Les Anciens ont pensé le rapport mystérieux de l'Un et du Multiple. Contrairement à une opinion trop facilement cultivée dans nos facultés, ce n'est pas là une pensée prélogique et archaïque, mais une profonde intuition de la nature du Kosmos, de l'originaire et de sa manifestation. On se laisse abuser par le caractère narratif, et on s'imagine qu'il s'agit là d'une transcription chronologique. De là l'erreur. En fait l'originaire ne doit pas être pensé selon le temps, dans l'orbe de Chronos, mais a-temporellement. C'est d'ailleurs ce qu'indique assez bien la version hindoue qui insiste sur l'éternité du processus, sans début ni fin assignables : Brahma naît et meurt indéfiniment. L'unité originaire n'est pas un état qui aurait précédé le morcellement, précipitant la chute dans l'histoire. L'originaire est toujours absolument présent, à chaque instant, contemporain absolu de la lacération dionysiaque.
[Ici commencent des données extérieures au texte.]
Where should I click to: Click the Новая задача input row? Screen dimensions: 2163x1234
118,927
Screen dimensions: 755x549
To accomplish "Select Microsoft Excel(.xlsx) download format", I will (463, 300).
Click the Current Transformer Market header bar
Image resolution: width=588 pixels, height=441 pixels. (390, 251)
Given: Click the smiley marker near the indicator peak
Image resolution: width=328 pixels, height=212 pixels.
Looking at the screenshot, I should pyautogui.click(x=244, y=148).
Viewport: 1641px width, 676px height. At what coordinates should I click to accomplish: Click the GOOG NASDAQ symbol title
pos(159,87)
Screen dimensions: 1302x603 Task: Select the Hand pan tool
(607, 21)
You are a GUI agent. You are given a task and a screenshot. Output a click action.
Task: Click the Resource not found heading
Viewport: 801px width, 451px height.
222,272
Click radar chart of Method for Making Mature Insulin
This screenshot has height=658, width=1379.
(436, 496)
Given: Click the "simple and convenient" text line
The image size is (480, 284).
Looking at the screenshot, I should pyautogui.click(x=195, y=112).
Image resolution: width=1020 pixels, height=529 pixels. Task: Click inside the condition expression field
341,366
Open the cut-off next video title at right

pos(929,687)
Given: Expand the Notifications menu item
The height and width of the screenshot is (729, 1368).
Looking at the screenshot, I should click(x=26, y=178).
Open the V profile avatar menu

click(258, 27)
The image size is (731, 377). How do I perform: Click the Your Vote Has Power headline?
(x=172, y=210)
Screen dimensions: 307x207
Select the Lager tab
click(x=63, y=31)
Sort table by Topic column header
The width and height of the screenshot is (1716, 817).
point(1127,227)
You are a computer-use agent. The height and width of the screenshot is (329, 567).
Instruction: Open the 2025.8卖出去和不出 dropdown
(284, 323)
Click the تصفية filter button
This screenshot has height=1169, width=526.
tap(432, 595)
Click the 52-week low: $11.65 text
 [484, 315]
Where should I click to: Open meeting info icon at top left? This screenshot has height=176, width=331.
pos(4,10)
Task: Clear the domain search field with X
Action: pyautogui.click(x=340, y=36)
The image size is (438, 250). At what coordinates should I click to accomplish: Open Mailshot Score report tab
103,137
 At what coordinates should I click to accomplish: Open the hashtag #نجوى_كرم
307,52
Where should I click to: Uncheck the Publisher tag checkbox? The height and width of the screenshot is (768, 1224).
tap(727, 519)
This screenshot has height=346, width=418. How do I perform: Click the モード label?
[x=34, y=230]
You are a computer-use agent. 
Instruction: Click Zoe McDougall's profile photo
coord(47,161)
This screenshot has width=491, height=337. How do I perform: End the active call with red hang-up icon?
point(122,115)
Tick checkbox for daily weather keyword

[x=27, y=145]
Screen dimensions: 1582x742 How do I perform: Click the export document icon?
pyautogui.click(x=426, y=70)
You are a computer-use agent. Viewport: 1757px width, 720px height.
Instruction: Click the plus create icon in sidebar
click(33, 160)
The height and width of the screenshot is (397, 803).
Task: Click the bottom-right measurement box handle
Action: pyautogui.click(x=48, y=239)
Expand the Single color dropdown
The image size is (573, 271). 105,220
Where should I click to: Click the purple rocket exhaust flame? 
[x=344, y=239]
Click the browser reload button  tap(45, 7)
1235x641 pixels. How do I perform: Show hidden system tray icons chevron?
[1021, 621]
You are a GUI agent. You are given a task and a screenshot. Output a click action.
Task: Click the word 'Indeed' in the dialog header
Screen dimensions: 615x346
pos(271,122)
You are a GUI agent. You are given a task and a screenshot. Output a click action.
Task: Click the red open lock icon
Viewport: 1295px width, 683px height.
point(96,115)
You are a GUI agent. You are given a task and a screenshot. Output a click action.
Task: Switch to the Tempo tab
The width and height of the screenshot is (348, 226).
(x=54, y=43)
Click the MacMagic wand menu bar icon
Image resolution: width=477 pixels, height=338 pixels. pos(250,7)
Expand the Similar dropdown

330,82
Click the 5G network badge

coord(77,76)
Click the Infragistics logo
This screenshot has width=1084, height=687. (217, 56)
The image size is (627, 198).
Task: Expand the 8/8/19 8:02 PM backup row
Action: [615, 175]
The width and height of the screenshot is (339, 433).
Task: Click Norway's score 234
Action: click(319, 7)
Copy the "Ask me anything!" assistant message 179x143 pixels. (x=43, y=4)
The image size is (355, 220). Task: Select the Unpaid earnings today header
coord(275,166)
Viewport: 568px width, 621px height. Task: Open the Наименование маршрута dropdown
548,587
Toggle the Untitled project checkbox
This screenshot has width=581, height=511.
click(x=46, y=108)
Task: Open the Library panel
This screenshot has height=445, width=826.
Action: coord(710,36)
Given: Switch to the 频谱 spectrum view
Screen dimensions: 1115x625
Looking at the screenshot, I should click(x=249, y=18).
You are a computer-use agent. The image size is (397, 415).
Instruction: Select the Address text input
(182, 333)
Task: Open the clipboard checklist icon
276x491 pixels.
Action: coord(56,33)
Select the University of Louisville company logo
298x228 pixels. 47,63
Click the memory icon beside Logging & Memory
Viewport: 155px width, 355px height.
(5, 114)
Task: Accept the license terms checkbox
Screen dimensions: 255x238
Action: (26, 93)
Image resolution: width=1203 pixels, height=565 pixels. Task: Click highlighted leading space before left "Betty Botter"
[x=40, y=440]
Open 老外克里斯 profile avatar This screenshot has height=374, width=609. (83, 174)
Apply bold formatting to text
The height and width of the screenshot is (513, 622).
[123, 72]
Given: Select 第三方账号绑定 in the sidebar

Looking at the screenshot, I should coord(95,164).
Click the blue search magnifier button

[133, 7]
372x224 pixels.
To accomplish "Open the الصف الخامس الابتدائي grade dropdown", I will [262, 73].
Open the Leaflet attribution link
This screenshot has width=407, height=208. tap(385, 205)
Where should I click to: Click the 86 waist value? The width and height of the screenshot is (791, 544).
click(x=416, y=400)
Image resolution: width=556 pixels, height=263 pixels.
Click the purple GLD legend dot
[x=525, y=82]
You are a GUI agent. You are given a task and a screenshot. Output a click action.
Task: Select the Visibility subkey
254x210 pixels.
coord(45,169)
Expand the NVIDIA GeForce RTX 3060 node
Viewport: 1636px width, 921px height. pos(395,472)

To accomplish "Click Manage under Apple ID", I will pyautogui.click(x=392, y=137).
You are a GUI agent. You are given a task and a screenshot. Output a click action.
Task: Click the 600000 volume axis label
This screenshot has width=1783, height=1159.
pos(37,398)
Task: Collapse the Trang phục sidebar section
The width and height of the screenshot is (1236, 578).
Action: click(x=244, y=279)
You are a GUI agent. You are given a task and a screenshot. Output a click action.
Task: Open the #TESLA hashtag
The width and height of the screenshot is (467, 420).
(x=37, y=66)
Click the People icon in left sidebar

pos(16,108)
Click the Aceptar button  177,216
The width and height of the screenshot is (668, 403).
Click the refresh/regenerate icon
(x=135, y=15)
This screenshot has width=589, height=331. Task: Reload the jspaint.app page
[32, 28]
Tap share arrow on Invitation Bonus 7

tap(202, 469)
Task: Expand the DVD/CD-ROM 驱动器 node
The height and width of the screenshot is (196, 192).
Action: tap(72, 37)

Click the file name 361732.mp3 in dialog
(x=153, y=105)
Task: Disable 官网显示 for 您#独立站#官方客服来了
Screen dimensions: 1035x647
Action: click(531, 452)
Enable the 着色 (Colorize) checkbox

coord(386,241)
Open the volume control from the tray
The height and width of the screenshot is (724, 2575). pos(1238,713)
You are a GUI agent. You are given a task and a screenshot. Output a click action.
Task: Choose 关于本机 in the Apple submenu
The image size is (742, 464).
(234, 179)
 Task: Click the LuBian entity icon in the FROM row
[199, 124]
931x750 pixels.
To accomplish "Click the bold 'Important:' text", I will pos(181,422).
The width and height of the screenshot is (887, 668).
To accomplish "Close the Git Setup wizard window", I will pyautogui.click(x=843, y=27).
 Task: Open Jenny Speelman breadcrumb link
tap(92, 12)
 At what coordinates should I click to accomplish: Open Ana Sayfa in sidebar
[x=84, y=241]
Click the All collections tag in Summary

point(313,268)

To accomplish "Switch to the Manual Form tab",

En d'autres termes, c'est en même temps, dans un Hors-temps qui est aussi dans le temps, que l'unité se donne dans une intuition flamboyante et que la diversité infinie s'éprouve, se vit, s'incarne dans la diversité sensible.

Là gît le mystère de Dionysos, comme de tous les mystères en général. Sitôt que nous sommes capables de transcender le point de vue limité du temps linéaire - et du temps cyclique - nous accédons à cette intuition paradoxale, inexprimable en logos rationnel, mais indépassable, selon laquelle le Temps est à la fois une illusion empirique et une réalité. Brahma est à la fois, et sous deux rapports divergents, unité absolue et multiplicité empirique, Osiris est à la fois unité corporelle et segmentation tragique, Dionysos est à la fois unifié et morcelé.

Que l'on me permette un parallèle audacieux : pour Spinoza je peux accéder à une certaine forme de connaissance en suivant les prescriptions de la ratio, et ainsi je pourrai étudier la série des causes selon les lois de la nature. Mais je peux aussi contempler la totalité selon le point de vue de l'intellectus : vison unitive de l'éternité. Et je peux passer de l'un à l'autre, car les deux sont vrais, bien que de manière différente.

La lacération de Dionysos, c'est le tragique en acte : écoulement du temps, irréversibilité, mortalité (un dieu qui meurt !), déchirement, éclatement, impermanence, souffrance, illusion, irréelle réalité des choses et de l'humain. Mais aussi, Dionysos est un dieu éternellement jeune, cet éternel enfant, cet innocent, ce jouvenceau aux boucles blondes, assis auprès de ses jouets divins, faisant tourner la toupie des éternels retours, lançant les dés du Hasard, se contemplant dans son miroir, car dans le miroir il ne voit pas seulement lui-même : il voit le monde.

Héraclite enfin, dépositaire indépassable de l'intuition hellénique : " le dieu est un enfant qui joue aux dés. Innocence d'un enfant".